■ Directions for this task: Copy the lines in the records below word for word, from the line that contains "How do I perform: Click the 文件标题" up to and including the line that contains "Action: (x=607, y=429)".

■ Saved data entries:
==========
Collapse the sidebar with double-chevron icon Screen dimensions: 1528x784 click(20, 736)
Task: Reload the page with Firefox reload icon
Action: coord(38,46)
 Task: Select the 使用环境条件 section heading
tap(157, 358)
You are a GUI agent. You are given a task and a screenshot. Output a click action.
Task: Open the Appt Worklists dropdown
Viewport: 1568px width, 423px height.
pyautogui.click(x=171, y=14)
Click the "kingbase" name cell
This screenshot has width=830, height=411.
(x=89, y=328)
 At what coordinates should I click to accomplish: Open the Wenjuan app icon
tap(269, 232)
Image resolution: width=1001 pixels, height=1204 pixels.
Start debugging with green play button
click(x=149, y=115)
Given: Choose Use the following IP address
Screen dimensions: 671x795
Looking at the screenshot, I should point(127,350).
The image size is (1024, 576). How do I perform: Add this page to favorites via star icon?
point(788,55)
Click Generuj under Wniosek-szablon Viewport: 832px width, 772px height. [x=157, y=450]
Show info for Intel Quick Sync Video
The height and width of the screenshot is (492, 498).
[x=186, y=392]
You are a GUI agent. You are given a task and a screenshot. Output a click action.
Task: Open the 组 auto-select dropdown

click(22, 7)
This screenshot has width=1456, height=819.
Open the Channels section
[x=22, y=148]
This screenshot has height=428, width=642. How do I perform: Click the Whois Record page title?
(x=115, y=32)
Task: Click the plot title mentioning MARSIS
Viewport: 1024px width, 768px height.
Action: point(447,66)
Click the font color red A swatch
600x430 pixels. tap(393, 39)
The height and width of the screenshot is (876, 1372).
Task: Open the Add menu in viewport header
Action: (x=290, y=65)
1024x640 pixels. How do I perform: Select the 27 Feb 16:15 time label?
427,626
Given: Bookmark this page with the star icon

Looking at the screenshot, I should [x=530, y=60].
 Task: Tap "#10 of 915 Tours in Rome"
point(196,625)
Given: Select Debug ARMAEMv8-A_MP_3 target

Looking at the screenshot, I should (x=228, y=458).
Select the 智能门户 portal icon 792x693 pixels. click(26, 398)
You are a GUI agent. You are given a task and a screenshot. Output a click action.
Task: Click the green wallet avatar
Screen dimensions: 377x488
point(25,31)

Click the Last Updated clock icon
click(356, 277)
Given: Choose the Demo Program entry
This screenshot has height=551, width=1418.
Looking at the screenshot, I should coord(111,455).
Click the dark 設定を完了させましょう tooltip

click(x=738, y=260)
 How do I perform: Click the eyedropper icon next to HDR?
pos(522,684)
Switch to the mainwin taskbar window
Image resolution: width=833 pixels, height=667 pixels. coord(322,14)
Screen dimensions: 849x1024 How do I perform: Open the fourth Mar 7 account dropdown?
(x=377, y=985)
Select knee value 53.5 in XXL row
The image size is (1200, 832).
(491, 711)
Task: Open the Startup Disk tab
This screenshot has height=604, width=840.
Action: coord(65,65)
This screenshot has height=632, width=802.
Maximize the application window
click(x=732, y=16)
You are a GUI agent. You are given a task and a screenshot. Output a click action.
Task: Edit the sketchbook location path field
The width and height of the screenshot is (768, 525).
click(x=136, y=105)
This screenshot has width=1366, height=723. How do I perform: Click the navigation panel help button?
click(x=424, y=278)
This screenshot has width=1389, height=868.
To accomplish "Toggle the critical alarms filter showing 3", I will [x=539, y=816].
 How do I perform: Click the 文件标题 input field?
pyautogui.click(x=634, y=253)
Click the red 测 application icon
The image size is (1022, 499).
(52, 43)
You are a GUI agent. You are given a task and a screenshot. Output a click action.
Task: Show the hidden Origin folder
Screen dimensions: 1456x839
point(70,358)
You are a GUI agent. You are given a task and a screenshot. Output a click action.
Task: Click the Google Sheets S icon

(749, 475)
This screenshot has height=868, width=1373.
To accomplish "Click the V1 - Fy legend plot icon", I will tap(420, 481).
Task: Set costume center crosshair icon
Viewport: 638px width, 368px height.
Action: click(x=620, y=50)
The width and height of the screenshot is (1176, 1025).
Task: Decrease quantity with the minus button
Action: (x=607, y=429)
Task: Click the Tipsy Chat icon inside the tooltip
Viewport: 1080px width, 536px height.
==========
■ Written answer:
 How do I perform: Click the 文件标题 input field?
pyautogui.click(x=634, y=253)
Click the red 测 application icon
The image size is (1022, 499).
(52, 43)
You are a GUI agent. You are given a task and a screenshot. Output a click action.
Task: Show the hidden Origin folder
Screen dimensions: 1456x839
point(70,358)
You are a GUI agent. You are given a task and a screenshot. Output a click action.
Task: Click the Google Sheets S icon

(749, 475)
This screenshot has height=868, width=1373.
To accomplish "Click the V1 - Fy legend plot icon", I will tap(420, 481).
Task: Set costume center crosshair icon
Viewport: 638px width, 368px height.
Action: click(x=620, y=50)
The width and height of the screenshot is (1176, 1025).
Task: Decrease quantity with the minus button
Action: (x=607, y=429)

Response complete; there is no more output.